Felipe Silveira Noronha e Flávio Silveira Noronha receberam penas de 20 anos de reclusão e três meses de detenção, ambos em regime fechado. Já Fabiana Ramos Saraiva foi sentenciada a 18 anos e oito meses de prisão, além de três meses de detenção.
Por outro lado, José Balduíno Saraiva, pai de Fabiana, foi absolvido de todas as acusações, e é possível interpor recurso contra a decisão.
A juíza Luciana Rech Slaviero Porath determinou a prisão imediata dos condenados, que estavam presentes na audiência. Eles foram levados à delegacia antes de serem transferidos para o sistema penitenciário.
Descoberta de ossos humanos durante investigações
Em uma operação realizada por equipes do Corpo de Bombeiros e policiais civis, foram encontrados ossos humanos em uma área rural nas proximidades de Bom Jesus. Esses restos mortais podem estar relacionados ao desaparecimento de Luciano, que ocorreu em julho de 2023.
Os fragmentos foram enviados ao Instituto-Geral de Perícias (IGP) para análise com o intuito de confirmar a identidade.

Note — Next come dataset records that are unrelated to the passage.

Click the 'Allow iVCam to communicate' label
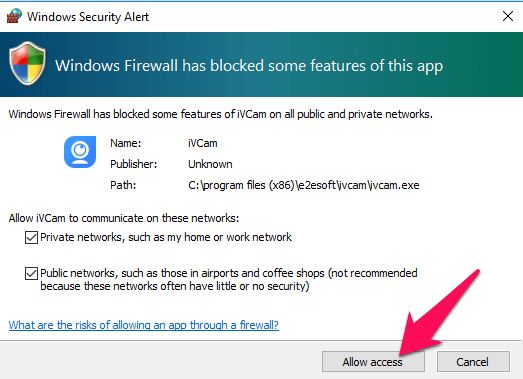The image size is (523, 379). coord(124,218)
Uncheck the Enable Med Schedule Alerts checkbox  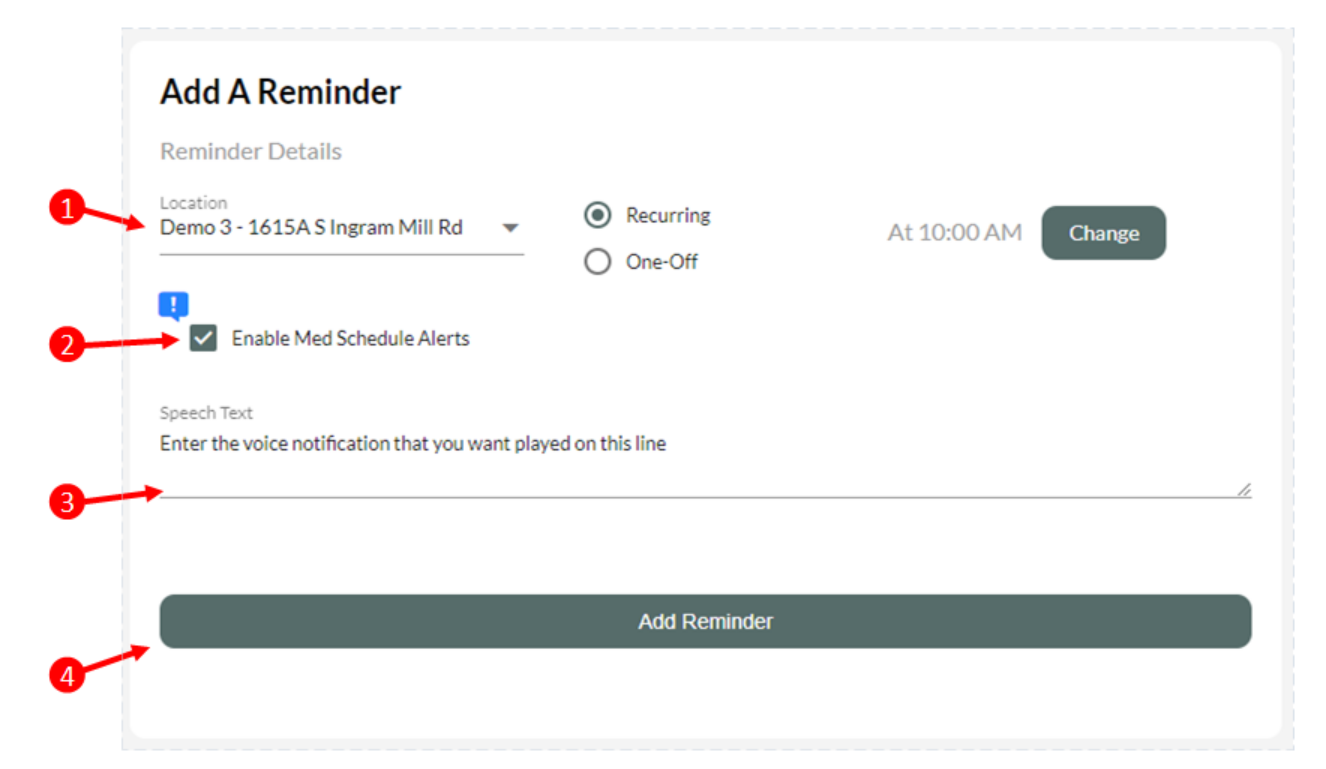203,338
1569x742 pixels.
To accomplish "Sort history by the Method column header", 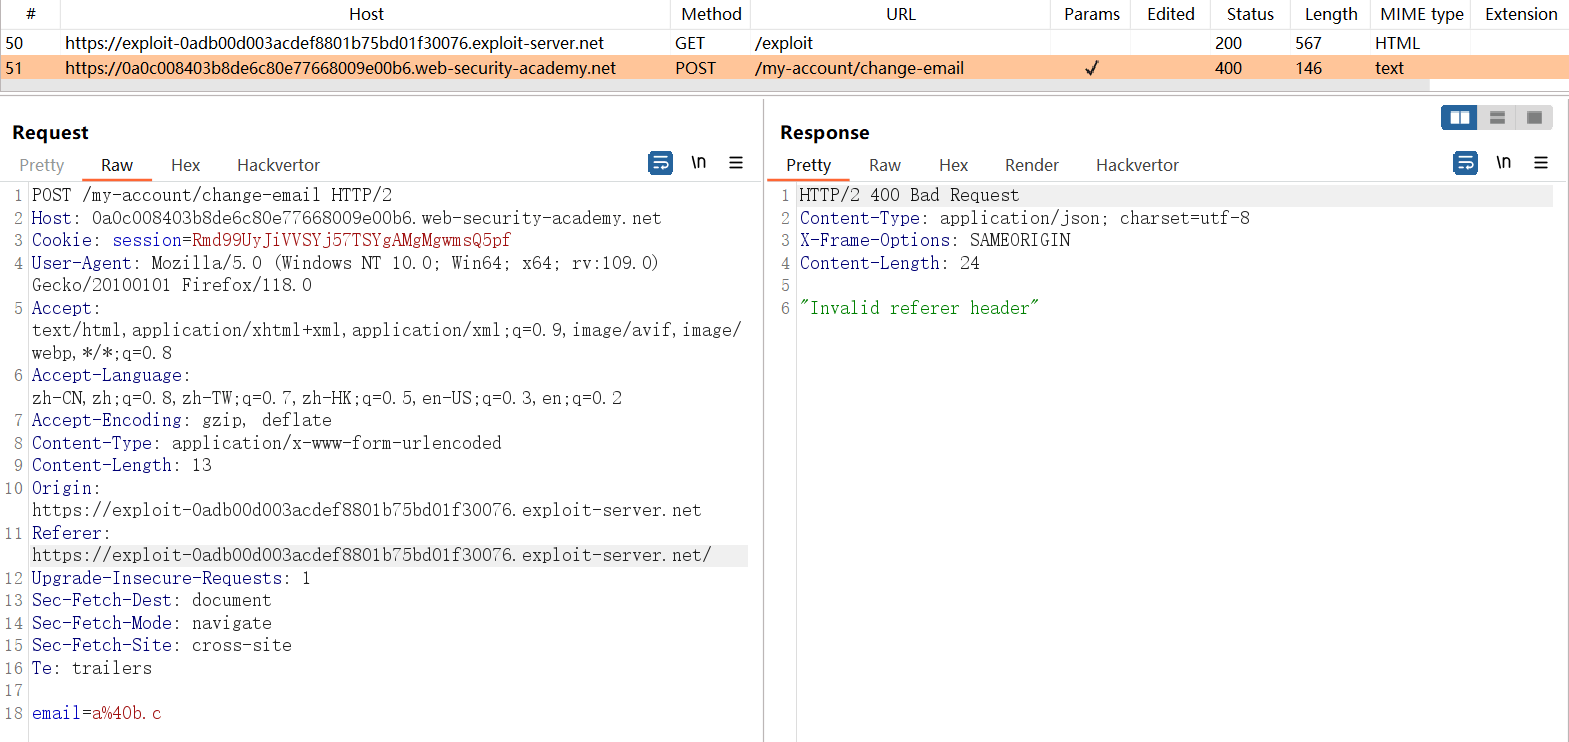I will tap(711, 14).
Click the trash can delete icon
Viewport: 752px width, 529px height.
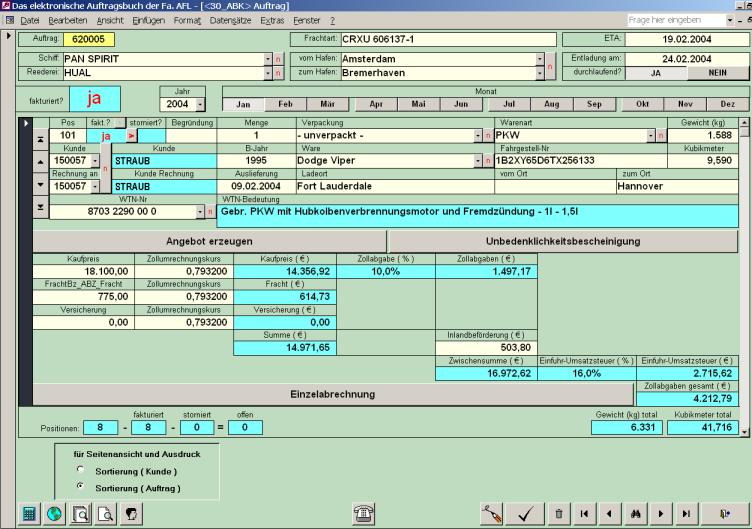[x=560, y=512]
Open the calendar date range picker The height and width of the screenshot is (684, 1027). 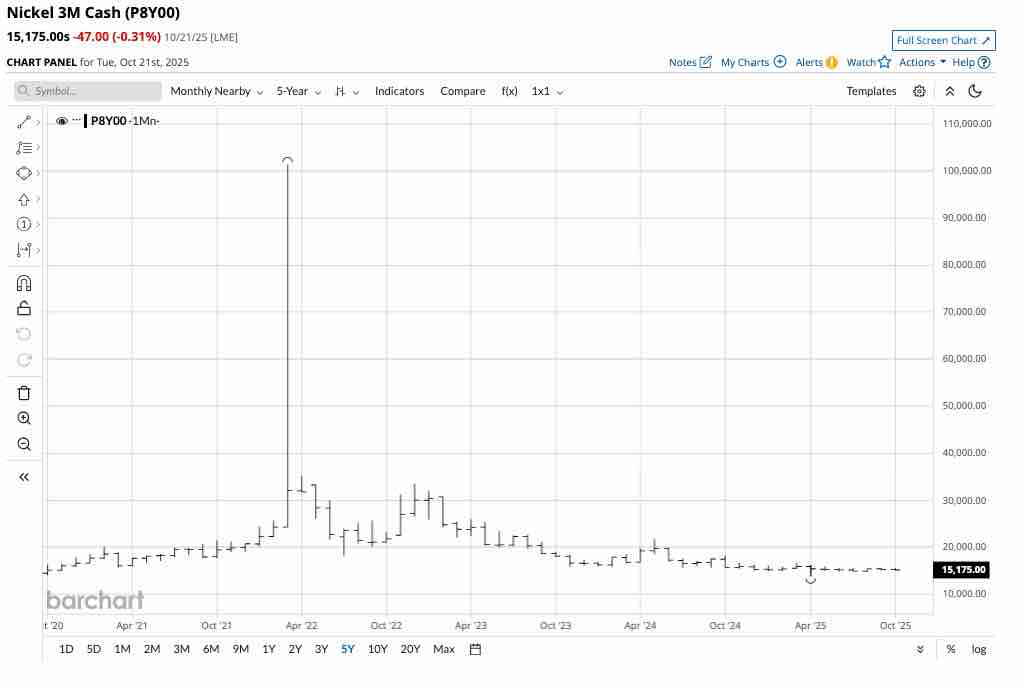coord(476,649)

Um primeiro osso já havia sido localizado na quarta-feira, durante o transcorrer do júri.
As buscas começaram após Felipe admitir ter cometido o crime e indicar onde teria deixado o corpo, numa região chamada Caraúno, localizada a aproximadamente 40 minutos do Centro de Bom Jesus.
A família aguarda ansiosamente pela confirmação da identificação dos restos para poder obter a certidão de óbito e realizar o sepultamento do caminhoneiro Luciano.
Penas aplicadas aos réus
Felipe foi condenado por homicídio duplamente qualificado, ocultação de cadáver e fraude processual. As qualificadoras reconhecidas incluem motivo torpe e uso de meio que dificultou a defesa da vítima.
Flávio também recebeu sentença pelos mesmos crimes e qualificadoras mencionadas.
Fabiana foi condenada por homicídio qualificado e fraude processual, mas foi absolvida da acusação referente à ocultação do cadáver.
Luciano tinha apenas 27 anos e exercia a profissão de caminhoneiro. Segundo as informações disponíveis, o crime aconteceu entre os dias 26 e 27 de julho de 2023, após ser revelado um relacionamento extraconjugal entre ele e Fabiana.
Recursos das defesas
A defesa de Fabiana anunciou sua intenção de recorrer da condenação e buscar anular o júri. O advogado Tiago Bottene, que também representa Felipe e José Balduíno, argumenta que a acusação aproveitou-se do silêncio dos réus para influenciar os jurados, algo proibido pelo Código de Processo Penal.
A defesa de Flávio também planeja apresentar um recurso similar.
Caso haja anulação do júri, os três réus poderão ser submetidos a um novo julgamento. A absolvição concedida a José Balduíno seguirá em vigor.